When Tennessee was admitted as a state on June 1, 1796, it didn't have a provision for a judicial branch of government in its constitution. The Tennessee legislature created a Superior Court with three judges who were elected by the general assembly and functioned as both a trial court and an appellate court. In 1809, the Superior Court was abolished by the Tennessee legislature and a new Supreme Court of Error and Appeals, which only heard appellate cases, was established. In 1835, Tennessee adopted a new state constitution that established the judiciary an independent branch of government, which included the Supreme Court as well as a system of lower courts. This court had three justices.[3]
Structure
The third Tennessee State Constitution, adopted in 1870, called for five justices, no more than two of whom may come from any one of the state's three Grand Divisions (East Tennessee, Middle Tennessee, and West Tennessee) in order to prevent regional bias. For the same purpose, the court is required to convene alternately in Nashville, Knoxville, and Jackson. In recent years, its provision has been regarded as permissive rather than restrictive. Therefore, the court has met in other cities, such as Chattanooga, Kingsport, and Memphis, throughout the state as part of a legal education project for high school students called Supreme Court Advancing Legal Education for Students (SCALES). SCALES has been instrumental in allowing over 36,000 high school students from over 540 high schools in Tennessee to see the court in action since 1995.[4][5]
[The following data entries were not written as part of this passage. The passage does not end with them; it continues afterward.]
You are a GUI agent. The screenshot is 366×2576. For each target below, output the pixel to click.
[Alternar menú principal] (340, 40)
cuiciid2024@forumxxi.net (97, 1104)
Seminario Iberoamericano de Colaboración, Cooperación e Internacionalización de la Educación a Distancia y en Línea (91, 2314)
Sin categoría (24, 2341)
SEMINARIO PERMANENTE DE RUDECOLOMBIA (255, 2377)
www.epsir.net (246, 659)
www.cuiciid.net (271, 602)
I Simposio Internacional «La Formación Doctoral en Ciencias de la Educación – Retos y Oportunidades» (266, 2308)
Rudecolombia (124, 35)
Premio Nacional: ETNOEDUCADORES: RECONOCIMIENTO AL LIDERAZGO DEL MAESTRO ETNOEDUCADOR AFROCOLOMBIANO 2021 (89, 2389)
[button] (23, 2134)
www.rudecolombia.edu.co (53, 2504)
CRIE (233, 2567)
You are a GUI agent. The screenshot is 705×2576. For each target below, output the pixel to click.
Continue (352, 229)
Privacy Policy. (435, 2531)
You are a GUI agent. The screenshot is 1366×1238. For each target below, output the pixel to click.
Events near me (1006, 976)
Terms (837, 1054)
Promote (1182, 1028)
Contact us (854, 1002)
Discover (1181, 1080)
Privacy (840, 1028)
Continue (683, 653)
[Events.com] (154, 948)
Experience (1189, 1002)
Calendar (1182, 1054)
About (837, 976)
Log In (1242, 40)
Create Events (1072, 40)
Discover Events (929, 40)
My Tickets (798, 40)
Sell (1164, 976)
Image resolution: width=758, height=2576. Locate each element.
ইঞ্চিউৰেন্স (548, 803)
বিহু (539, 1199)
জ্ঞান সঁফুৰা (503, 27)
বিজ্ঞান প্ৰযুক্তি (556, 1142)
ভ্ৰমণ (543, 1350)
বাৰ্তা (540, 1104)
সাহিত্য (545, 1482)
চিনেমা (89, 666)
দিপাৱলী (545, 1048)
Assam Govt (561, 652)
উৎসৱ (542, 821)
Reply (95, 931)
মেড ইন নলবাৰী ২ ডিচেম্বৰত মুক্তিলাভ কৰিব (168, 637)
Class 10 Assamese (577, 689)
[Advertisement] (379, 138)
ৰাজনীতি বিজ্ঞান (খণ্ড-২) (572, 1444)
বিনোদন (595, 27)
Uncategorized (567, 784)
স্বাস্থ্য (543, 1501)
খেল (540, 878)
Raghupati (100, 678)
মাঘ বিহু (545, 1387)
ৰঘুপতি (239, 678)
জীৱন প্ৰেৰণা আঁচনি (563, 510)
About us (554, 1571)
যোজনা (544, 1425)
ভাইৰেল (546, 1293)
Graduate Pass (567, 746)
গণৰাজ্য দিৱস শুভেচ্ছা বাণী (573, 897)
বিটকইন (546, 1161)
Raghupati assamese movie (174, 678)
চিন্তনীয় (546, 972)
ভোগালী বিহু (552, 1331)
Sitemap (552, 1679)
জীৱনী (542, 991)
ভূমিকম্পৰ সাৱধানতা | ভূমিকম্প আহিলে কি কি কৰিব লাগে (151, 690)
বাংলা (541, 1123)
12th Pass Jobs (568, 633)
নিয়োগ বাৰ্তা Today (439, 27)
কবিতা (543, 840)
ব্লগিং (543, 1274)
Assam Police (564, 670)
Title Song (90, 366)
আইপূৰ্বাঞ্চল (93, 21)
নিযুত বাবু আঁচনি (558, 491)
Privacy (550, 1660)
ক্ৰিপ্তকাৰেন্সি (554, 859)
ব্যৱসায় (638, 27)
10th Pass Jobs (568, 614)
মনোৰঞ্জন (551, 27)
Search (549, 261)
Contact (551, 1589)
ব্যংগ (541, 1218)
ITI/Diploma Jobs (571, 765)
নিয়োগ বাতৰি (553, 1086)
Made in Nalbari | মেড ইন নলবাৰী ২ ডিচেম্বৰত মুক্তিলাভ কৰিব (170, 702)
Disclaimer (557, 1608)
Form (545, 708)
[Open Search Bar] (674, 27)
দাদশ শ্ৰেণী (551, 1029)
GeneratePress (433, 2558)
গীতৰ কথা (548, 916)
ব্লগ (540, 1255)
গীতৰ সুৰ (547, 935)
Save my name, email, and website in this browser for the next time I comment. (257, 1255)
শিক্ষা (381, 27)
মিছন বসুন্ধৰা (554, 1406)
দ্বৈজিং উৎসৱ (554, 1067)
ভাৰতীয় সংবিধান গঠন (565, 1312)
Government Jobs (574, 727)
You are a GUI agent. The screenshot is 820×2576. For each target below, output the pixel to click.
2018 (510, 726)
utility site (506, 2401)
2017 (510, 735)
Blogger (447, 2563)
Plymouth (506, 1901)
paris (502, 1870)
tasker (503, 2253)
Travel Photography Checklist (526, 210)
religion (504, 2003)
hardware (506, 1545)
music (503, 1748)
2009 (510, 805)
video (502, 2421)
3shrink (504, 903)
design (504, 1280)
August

The justices serve eight-year terms and can succeed themselves. The office of chief justice rotates among the justices. Justices are required to recuse themselves in cases in which they may have a personal interest; the whole court once had to step aside and a case be heard by a special court appointed by the governor, this occurring when the court itself became the subject of litigation, as described below.
An 1853 amendment to the state constitution set judicial terms of office to eight years (even with changes in the election process, the tenure has remained the same ever since) and provided that all judges (including supreme court justices) would be elected by the people. Under this arrangement, a justice could enter office either through gubernatorial appointment (to fill a vacancy) or by winning a partisan election. Either way, the justice would have to stand for re-election during the next general state election.[citation needed]
In 1971, a statute modified this process at the appellate level. Under a modified version of the Missouri Plan, appellate judges (including supreme court justices) would be subjected only to a "Yes/No" retention vote rather than to any challenge from an electoral opponent. Thus, it became impossible to become an appellate judge without being appointed by the governor.[citation needed]
The revised statute was subject to litigation. In the case of Higgins v. Dunn (1973), the Court held that the retention elections were constitutional, as the constitution specified only that judges must be elected, without precisely defining what kinds of elections the General Assembly must enact for that purpose. Justice Allison B. Humphries, in his dissent, opined that the supreme court justices approving the constitutionality of the Modified Missouri Plan had, "like Esau, sold [their] precious birthright, equality and freedom for a mess of potage" and had made the judicial branch subordinate to the legislative branch.[7]
Partially as a result of that decision, the statute was revised in 1974 to remove Tennessee Supreme Court justices from the plan, yet a 1994 revision to what was now called the "Tennessee Plan" extended it once again to supreme court justices.[8]
The case of DeLaney v. Thompson challenged the statute once more in 1998. The plaintiffs argued that the process was not an "election" in the sense envisioned by the authors of the state constitution and that the court in Higgins v. Dunn had been incompetent to render a decision because of its interest in the outcome of the case. DeLaney v. Thompson was appealed to the Tennessee Supreme Court, which, if it had not recused itself in the case of Higgins v. Dunn recused itself altogether and entirely now. The governor appointed five temporary replacements to hear this case. That body declined to rule on the constitutionality of the Tennessee Plan but rather remanded the case on a technicality.[9]
In 2014, Tennessee voters approved an amendment to the Tennessee Constitution, which codified the Tennessee Plan while adding to it a provision that gubernatorial appointments must be confirmed by the General Assembly.[10]
Only one member of the Tennessee Supreme Court has ever been removed under the Tennessee Plan. Former Justice Penny White was removed in 1996 in a campaign reminiscent of that used a few years earlier in California to remove former Chief Justice Rose Bird, and for largely the same reason: a demonstrated unwillingness to uphold death sentences.